> SELECTED TEXT:
School of Civic Life Dean Appointed

A Duke University professor has been named the inaugural director and dean of UNC’s School of Civic Life and Leadership.

Jed Atkins, the E. Black Byrne Associate Professor of classical studies and faculty director of Duke’s Civil Discourse Project at the Kenan Institute for Ethics, will begin working at UNC’s newest school on March 28.

Atkins is also director of Duke’s Transformative Ideas Program, and his research focuses on Greek, Roman and early Christian moral and political thought. He has written two books, Roman Political Thought, published in 2018, and Cicero on Politics and the Limits of Reason: The Republic and Laws, published in 2013.

At UNC, Atkins will hold the Taylor Grandy Distinguished Professorship on the philosophy of living. Other finalists included Daniel DiSalvo, a political science professor at City College of New York; Thomas Merrill, a professor at American University; and Sarah Truel Roberts, a professor in UNC’s political science department and the faculty director for UNC’s Program for Public Discourse. Roberts is the interim director and dean of the School of Civic Life and Leadership until Atkins takes over later this month.

Each candidate presented during four sessions in January, submitted scholarly publications for review and met with the search panel, which included faculty, staff and students, according to The Daily Tar Heel.

> EXERCISE INSTRUCTIONS:
• 1. Answer these from the article on the dean appointment:
(a) On what date will Atkins start at UNC's newest school?
(b) Which professorship will Atkins hold at UNC?
(c) Who serves as interim director and dean of the School of Civic Life and Leadership?
• 2. Reproduce word for word everything in the article on the dean appointment from "Each candidate presented" down to "Daily Tar Heel.".

> SUPPLIED DATA:
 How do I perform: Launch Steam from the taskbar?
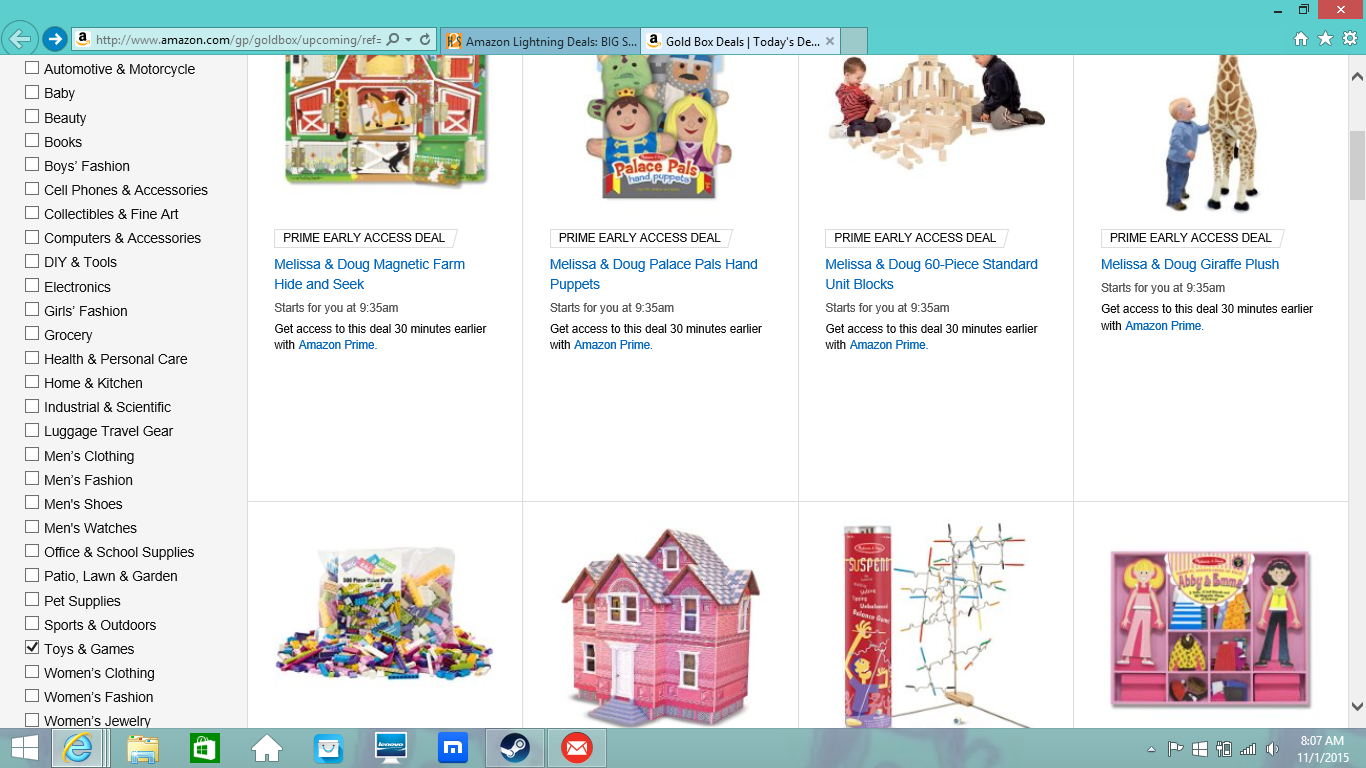coord(515,748)
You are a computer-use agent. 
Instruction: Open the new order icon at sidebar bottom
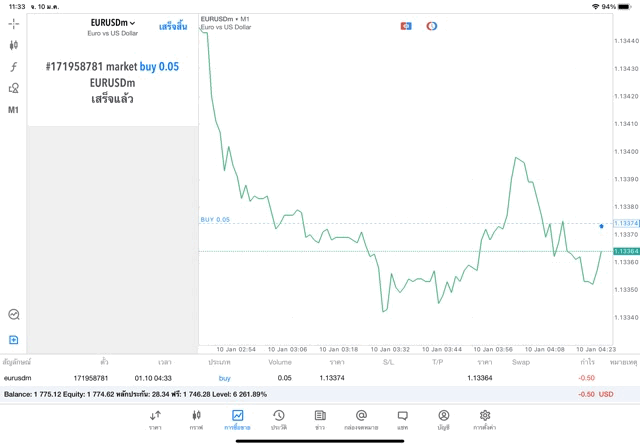[x=13, y=340]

> ANSWERS FOR THE EXERCISE:
• 1.
(a) March 28
(b) The Taylor Grandy Distinguished Professorship on the philosophy of living
(c) Sarah Truel Roberts

• 2.
Each candidate presented during four sessions in January, submitted scholarly publications for review and met with the search panel, which included faculty, staff and students, according to The Daily Tar Heel.